And then there were five: Through the push of the deafening howling winds

And then there were five: Through the push of the deafening howling winds


I have a love of travel. I love encountering new cultures, new foods and new people. That love of travel is not just for foreign lands. I love traveling across the United States. Its vastness creates several micro-climates in terms of cultures. The west coast is extremely different from that of the east and the southern part of the United States. Oftentimes people associate fun travel with going abroad. In country travel need not be boring.

This week I embarked on a mid-west adventure. See, on Sunday I only had 7 states left to visit before I could say that I have spent significant amount of time in all 50 states.  Today I am down to five states. Wahoo!
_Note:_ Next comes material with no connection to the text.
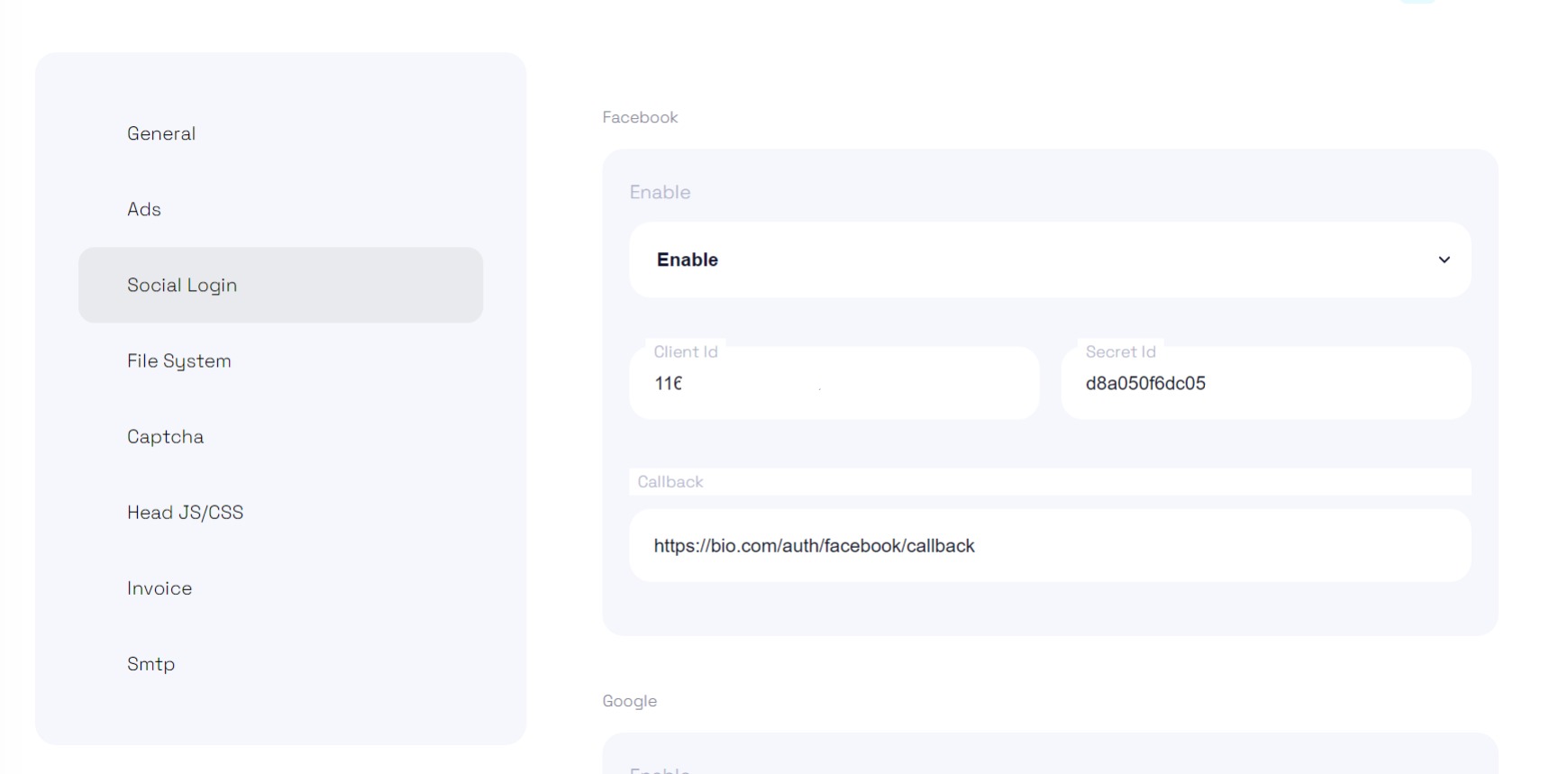
Task: Click the Google settings card's Enable label
Action: [660, 769]
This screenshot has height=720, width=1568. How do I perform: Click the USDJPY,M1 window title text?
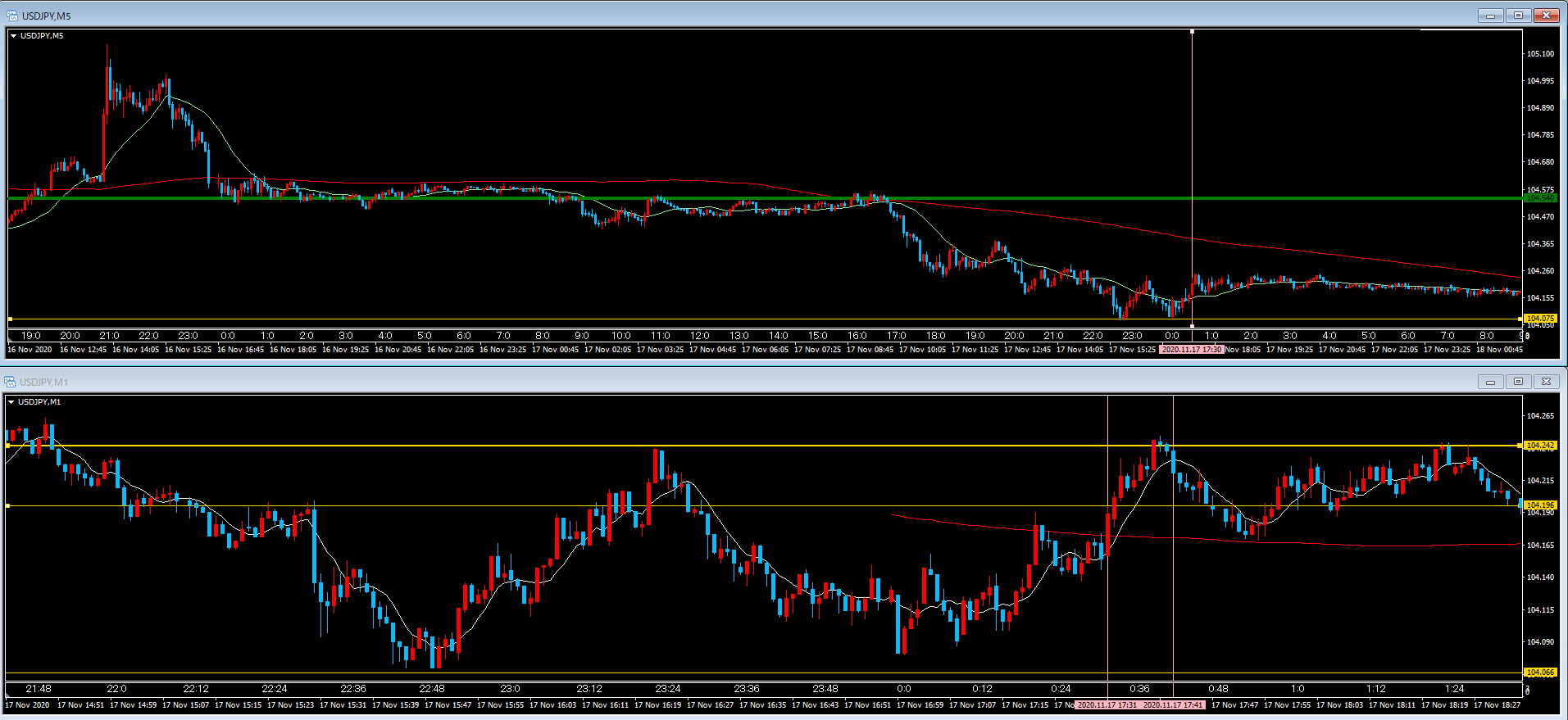pos(44,383)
This morning I woke up to the howling winds of the high plains of Kansas. These mornings through the Midwest happen to coincide with an artic blast that is hitting the US and each morning has most definitely been of the bright crisp-morning persuasion.  In one day, the temperature dropped 30 degrees. My bare legs could barely stand the freeze. I am on a business trip and decide to pack all dresses and heels. In the middle of the trip snow decided to make an appearance.

We started out in Omaha, Nebraska and have made our way across Nebraska down into Kansas and then down in Oklahoma. All the way, we have been in a speeding car taking in the scenery of cornhusks flying across our windshield. At times, the winds rocked our speeding car and jostled us a bit.  I could not help but feel that I was re-living a bit (albeit in a far more technologically advanced manner) the journey our west that many took century ago.

The howling winds were a bit deafening, especially as I tried to handle a business phone call going at 90 MPH.   Work never stops. Thus, on a business road trip, it is work layered upon work. As I handled the phone call, I was snapping photographs for our report and also trying to help navigate.

As we traveled throughout these states, the towns in between got further and further apart. The skyline got grander and the land got quieter. As we navigated this landscape we thought of how one could move here and just write for days on end.  At times, I felt like Stephen King could get lots of inspiration out here.

At 7pm we were driving from one part of Kansas to another and the roads were dark and immense. At one point a huge bird swopped down across our path and it screeched prompting us to yelp as well.  We could not tell what that bird was. However, I knew if I were writing a horror series that bird would be featured prominently. What type of bird spans 5 feet and swoops down onto a small car in the middle of Kansas? I thought for a second we would be swooped up in its wings and be taken off to land of Oz.

We were in the land of cowboys and vaqueros and the towns had a hum of a horse beat. You could feel a pulse through the small cities that was intensely different from that of the big cities. It is as if you could hear the train tracks being laid out and the horse hooves pounding the land in search of new promise.

Onwards, I go. Enjoying the new scenery and pulse. In a speeding call, on numerous phone calls embedded in some very bright, crisp mornings that chill my bones to the core.



6 replies »

  1. Have you ever been to Japan? I had the pleasure of visiting the Windy City – Wichita – with member of management of the Japanese company I worked for at the time in Los Angeles. The result of that interesting experience was that he finally understood why it took so long to get materials and parts delivered from our Midwest vendors to our coastal shipping points to go to Japan. The California geography and weather patterns are not that different from Japan, but the flat and windy plains certainly are!


    • lol. yes! I actually have been to japan. one of my favorite trips ever! looking forward to going back. but yet. I tell people that all the time when they talk about how gas should be higher in the US. this country is vast.